Job
Repeat the data exactly, from the line containing "Given: Select the Yes radio button" up to and including the line containing "Looking at the". Leave the pictures out of your answer.

Records for the task
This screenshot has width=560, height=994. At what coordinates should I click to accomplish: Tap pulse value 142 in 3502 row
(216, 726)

...

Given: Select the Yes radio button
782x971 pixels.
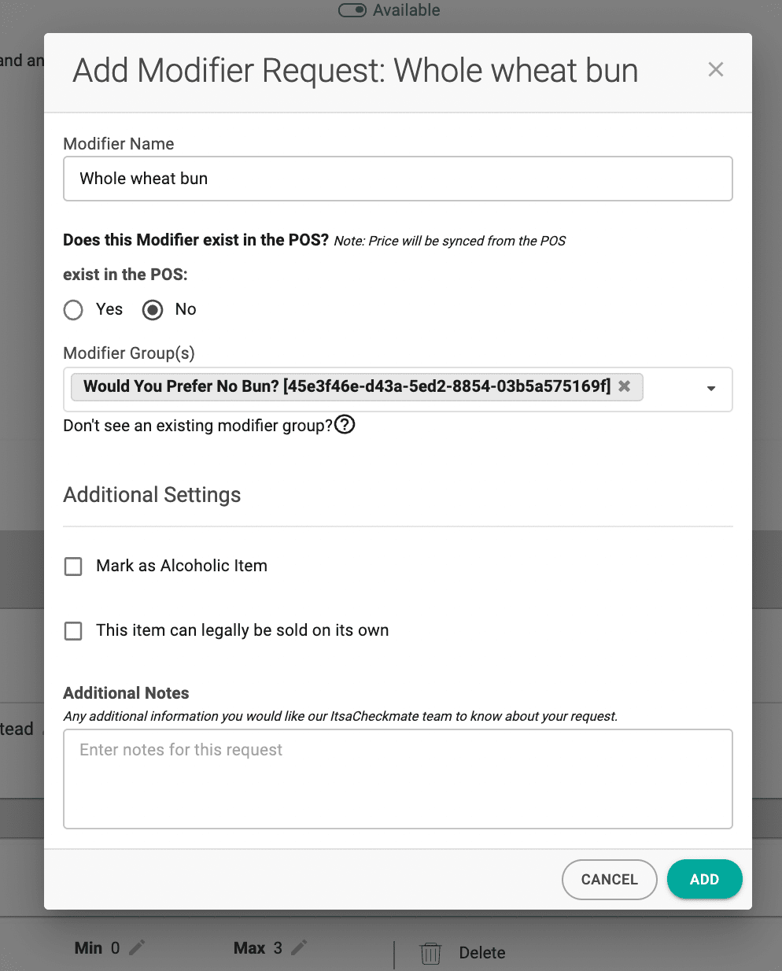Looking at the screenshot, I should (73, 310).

Correct response
Given: Select the Yes radio button
782x971 pixels.
Looking at the screenshot, I should (73, 310).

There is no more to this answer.